Si la passion de Russel, ne saurait prendre la forme d’un panégyrique obséquieux ou scrupuleusement biographique, c’est sa flamme pour l’immense compositeur russe qui va innervée chacune de ses séquences, chacun de ses plans. Faisant de The Music Lovers un bouillonnement quasi incessant; symphonie musicale -évidement-, spectacle de danses, de couleurs, de mouvements de caméra, pour sublimer, surdramatiser le moindre souffle d’émotion. D’aucuns crieront au trop plein, reproche adressé également à Kirill Serebrennikov pour La femme de Tchaïkovski (2022) qui aborde sous un autre point de vue une partie des faits historiques évoqués ici. Certes, si la démesure de Russel peut par moments tourner à la démonstration de force, pourquoi refuser les parfums enivrants de la virtuosité. Une succession de tableaux flamboyants ou sombres au gré des humeurs et des circonstances, des acmés opératiques comme la scène d’ouverture où s’invite toute la troupe qui va graviter pendant deux heures dans cet univers fantasmatique et dramatique.
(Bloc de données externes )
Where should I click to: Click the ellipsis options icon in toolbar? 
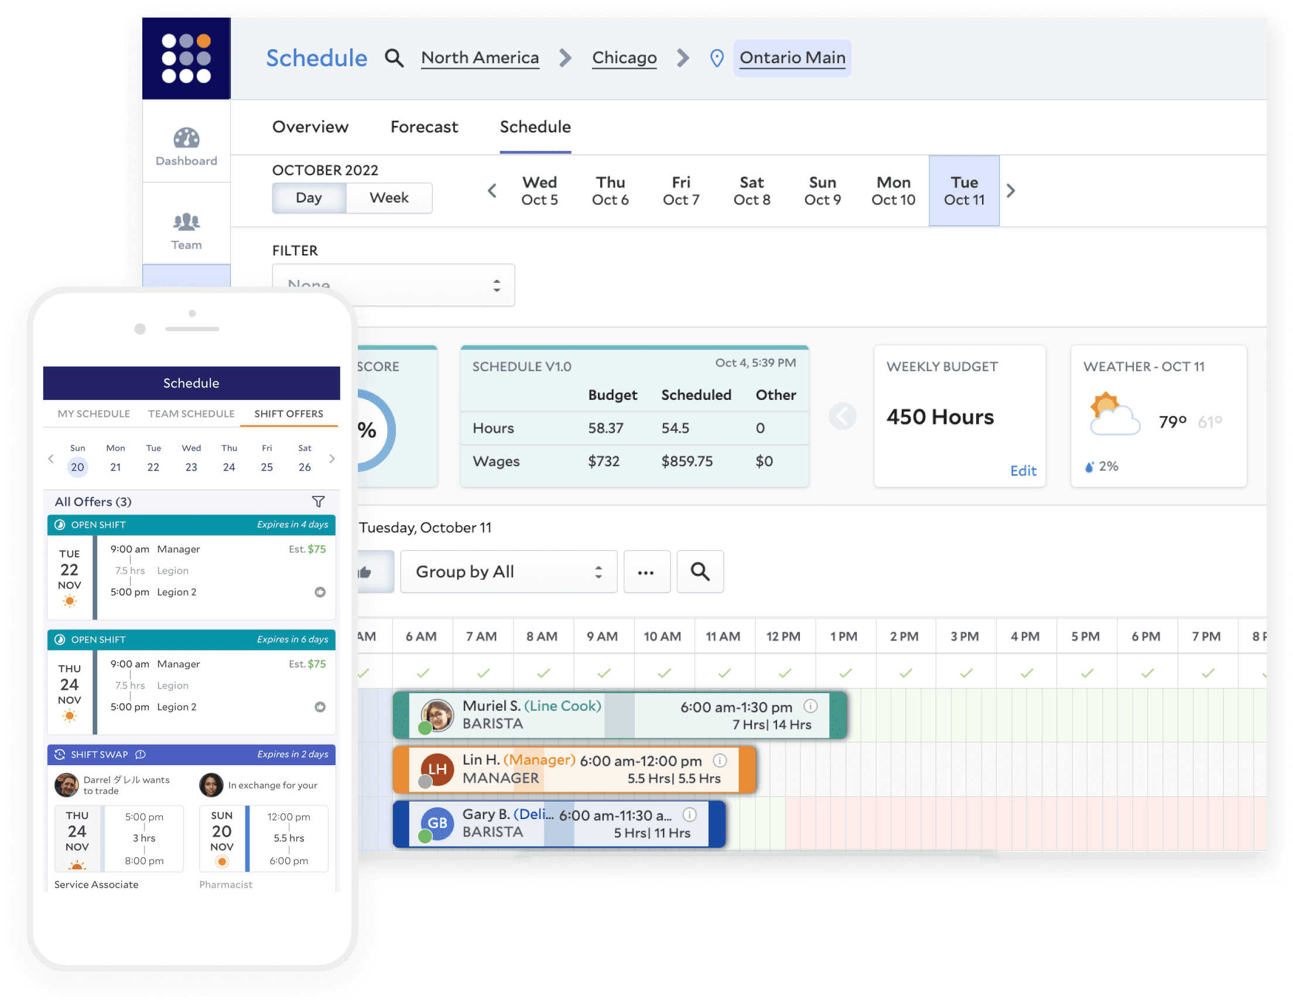pyautogui.click(x=645, y=571)
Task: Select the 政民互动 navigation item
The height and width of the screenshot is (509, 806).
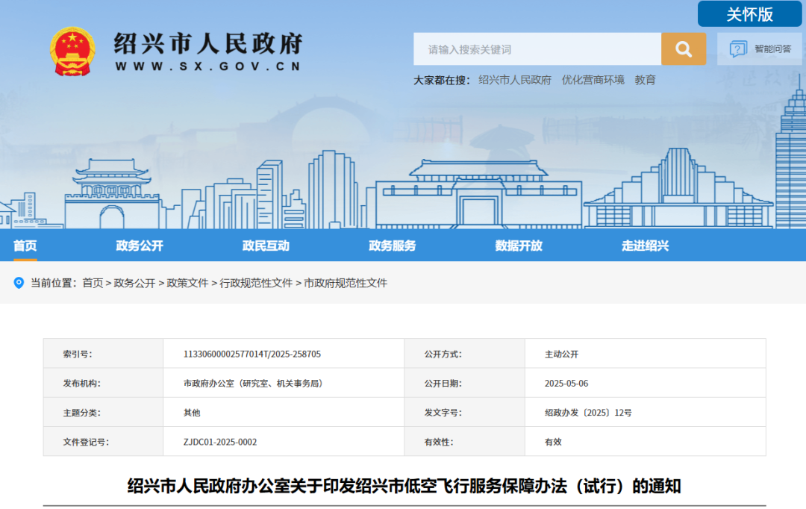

« Ma vie est une comédie noire absurde » clame Piotr Tchaïkovski. Rare moment de lucidité, de calme, car le destin du génie est marqué du sceau de la folie. Ses propres traumatismes, le cauchemar de la mort tragique de sa mère le hante en permanence, la hantise que ses penchants homosexuels soient révélés à la société et ruinent sa carrière. La nymphomanie de Nina Miliukova, qui réussira à devenir son épouse. Et la passion sensuelle et pourtant platonique – car uniquement liée aux frissons de la musique et et partagée à distance – de Nadezhda Filaretovna von Meck, sa mécène. Russell, organise et surtout désorganise ces ballets insensés et incessants. Le réalisateur excelle dans cet art, marionnettiste de l’effroi hors-pair, il n’aura de cesse tout au long de son œuvre de convoquer Les diables (1971) pour sublimer les pièges de l’enfermement. Les lignes de dialogues étant réduites à la portion congrue – l’idée d’un film muet aurait titillé Russel-, les comédiens se livrent corps et âme pour catalyser les émotions. En haut de l’affiche, La fougue et la fureur d’un Richard Chamberlain, lui même musicien, dans la peau du maestro russe, et Glenda Jackson qui fait feu de tout bois avec une malice et un second degré savoureux dans les habits trop serrés de Nina.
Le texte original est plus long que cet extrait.